### EXERCISE TASK
Copy out all the items below, substituting "violet" for each occurrence of "purple" and changing nothing else. Leave the pictures out of your copy.

————————

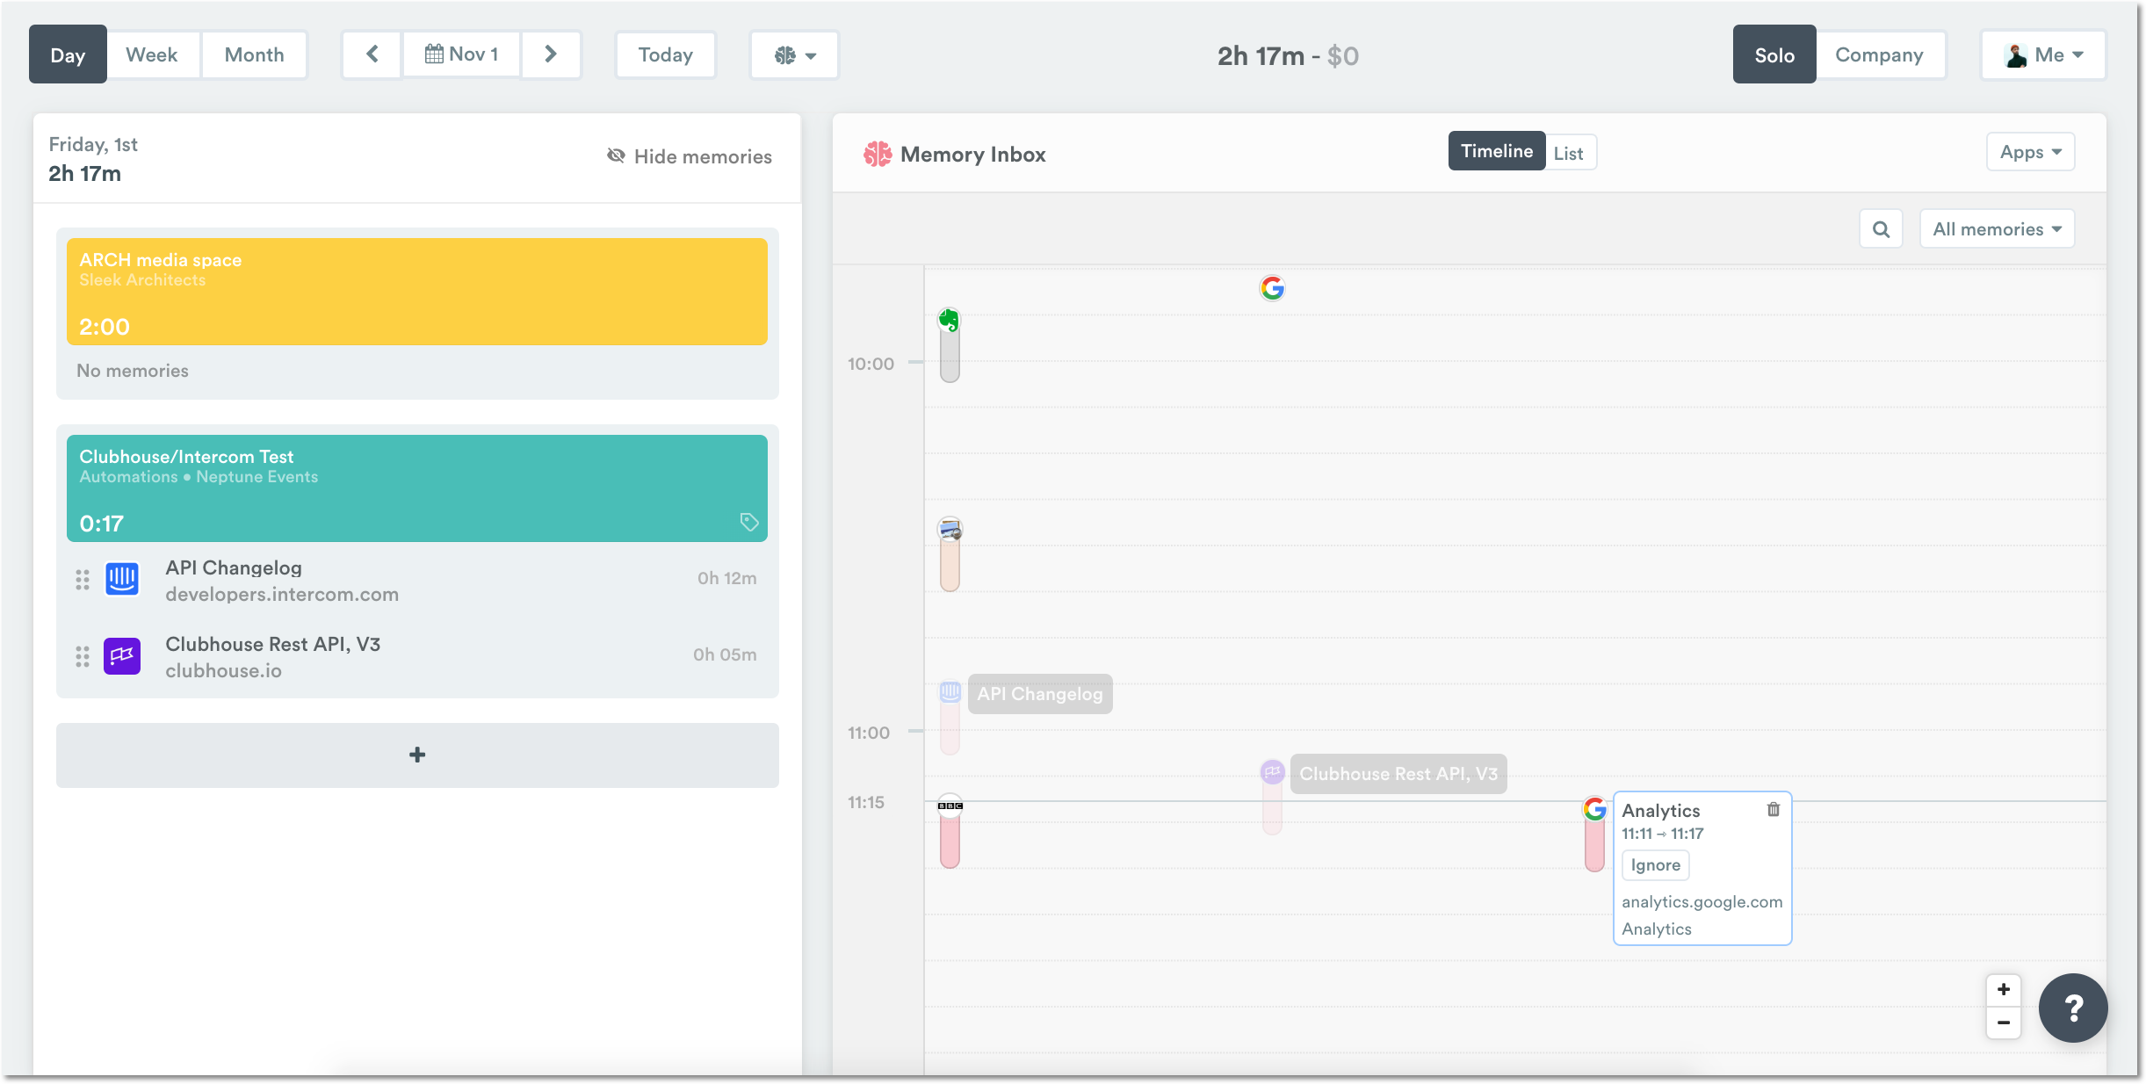Open the All memories filter dropdown
The width and height of the screenshot is (2146, 1084).
[x=1997, y=228]
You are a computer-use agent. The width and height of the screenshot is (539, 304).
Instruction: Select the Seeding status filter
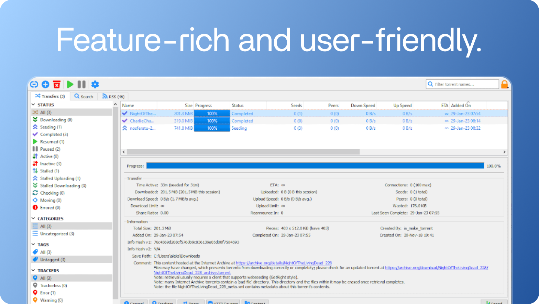[x=51, y=127]
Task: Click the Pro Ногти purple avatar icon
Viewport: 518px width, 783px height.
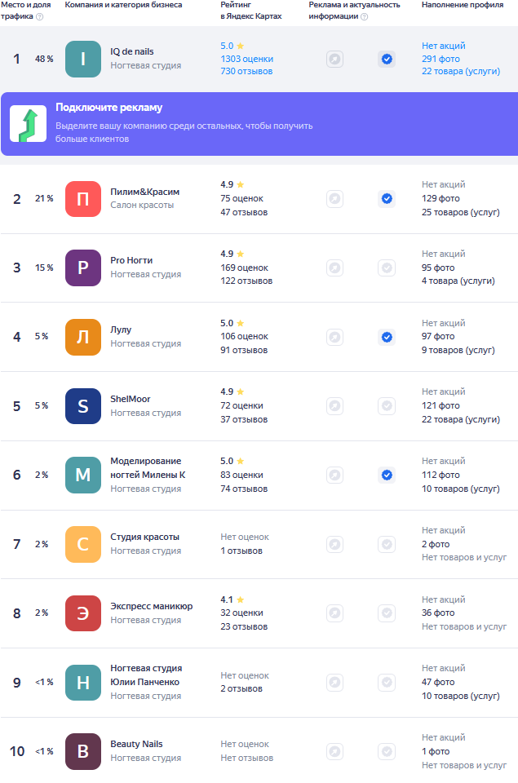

————————

### RESPONSE TO THIS EXERCISE
Open the All memories filter dropdown
The width and height of the screenshot is (2146, 1084).
[x=1997, y=228]
You are a computer-use agent. The width and height of the screenshot is (539, 304).
Instruction: Select the Seeding status filter
[x=51, y=127]
Task: Click the Pro Ногти violet avatar icon
Viewport: 518px width, 783px height.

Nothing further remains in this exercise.